Tzipi Livni fica numa posição ambígua. Se por um lado manteve a fama de negociadora firme, por outro se expôs como nunca ao apresentar um plano de realocação das vilas árabes-israelenses dentro do futuro Estado palestino – solução abertamente defendida por Avigdor Lieberman, a quem Livni diz publicamente se opôr.
O que todo mundo já imaginava que poderia acontecer está tomando forma nos territórios palestinos. O Hamas se aproveita como pode. O grupo se refestela sobre os escombros de um governo que passou a desacreditado no mundo árabe e islâmico. Curiosamente, no entanto, o presidente, Mahmoud Abbas, e o negociador-chefe, Saeb Erekat, estão julgados e condenados como traidores morais justamente por demonstrarem algumas das características que o ocidente mais admira: pragmatismo e realismo político.
Por exemplo, a posição de Abbas sobre a problemática questão dos refugiados palestinos é, na prática, a aceitação do caráter judaico de Israel, algo que o próprio Netanyahu coloca como condição para retomar os diálogos.
“Nós dissemos que alguns mas não todos poderiam retornar para o que hoje é Israel.(...) É ilógico pedir a Israel que receba cinco milhões ou mesmo um milhão. (...) Isto significaria o fim de Israel”, diz o presidente palestino.
O problema é que este pragmatismo é interpretado como traição pelos grupos radicais. Se a AP ganha muito entre os ocidentais pela divulgação dos documentos, perde demais no próprio território. E aí só resta a EUA e Israel fortalecerem Abbas e Erekat. Mas é preciso esperar a poeira baixar. Qualquer iniciativa espalhafatosa atualmente pode ter efeito contrário, deixando-os em situação ainda mais delicada.

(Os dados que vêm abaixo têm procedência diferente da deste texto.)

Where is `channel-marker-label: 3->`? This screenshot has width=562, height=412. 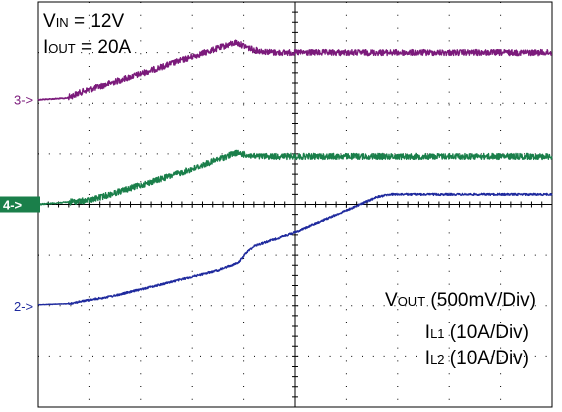
channel-marker-label: 3-> is located at coordinates (24, 100).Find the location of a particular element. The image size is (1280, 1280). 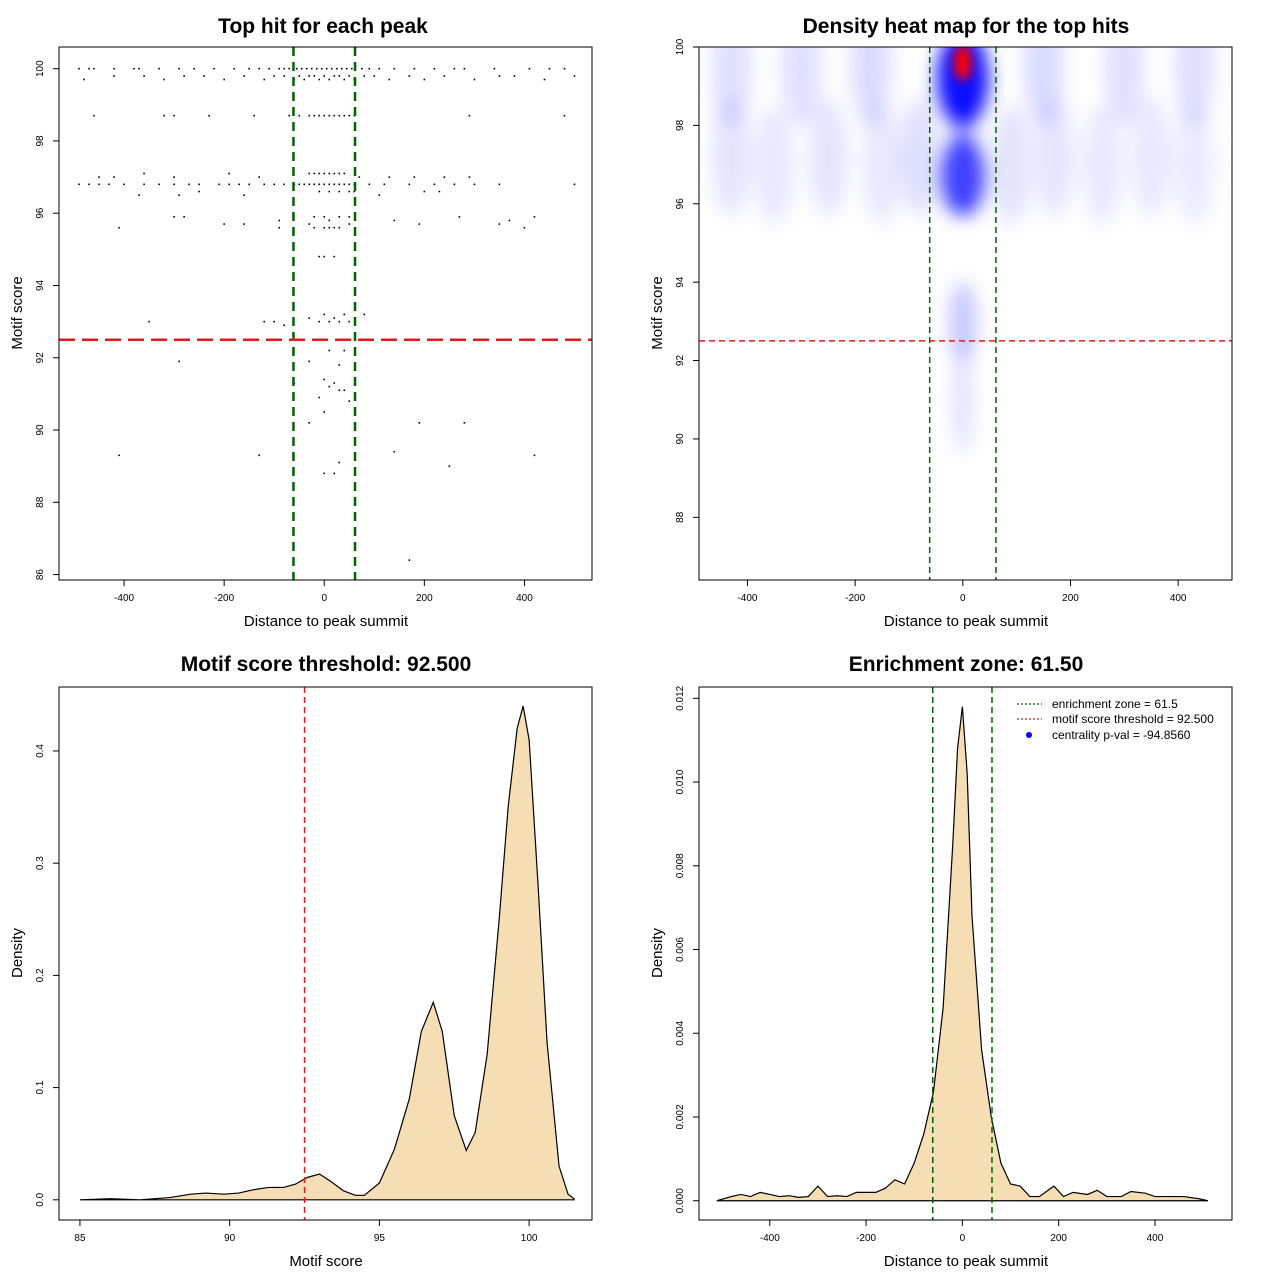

Um dos mais curiosos efeitos colaterais é notar que o maior avanço nos diálogos aconteceu justamente durante o governo de George W. Bush. Além de ter apoiado o fim de todos os assentamentos em Gaza e mais alguns importantes na Cisjordânia (25 no total), foi durante o mandato de um dos mais contestados presidentes americanos de todos os tempos que israelenses e palestinos chegaram muito perto de colocar em prática alguns dos principais pontos dos diálogos de Annapolis. Por isso, Barack Obama deve estar se sentindo muito pressionado a obter resultados mais significativos – e diante de um cenário muito mais complicado.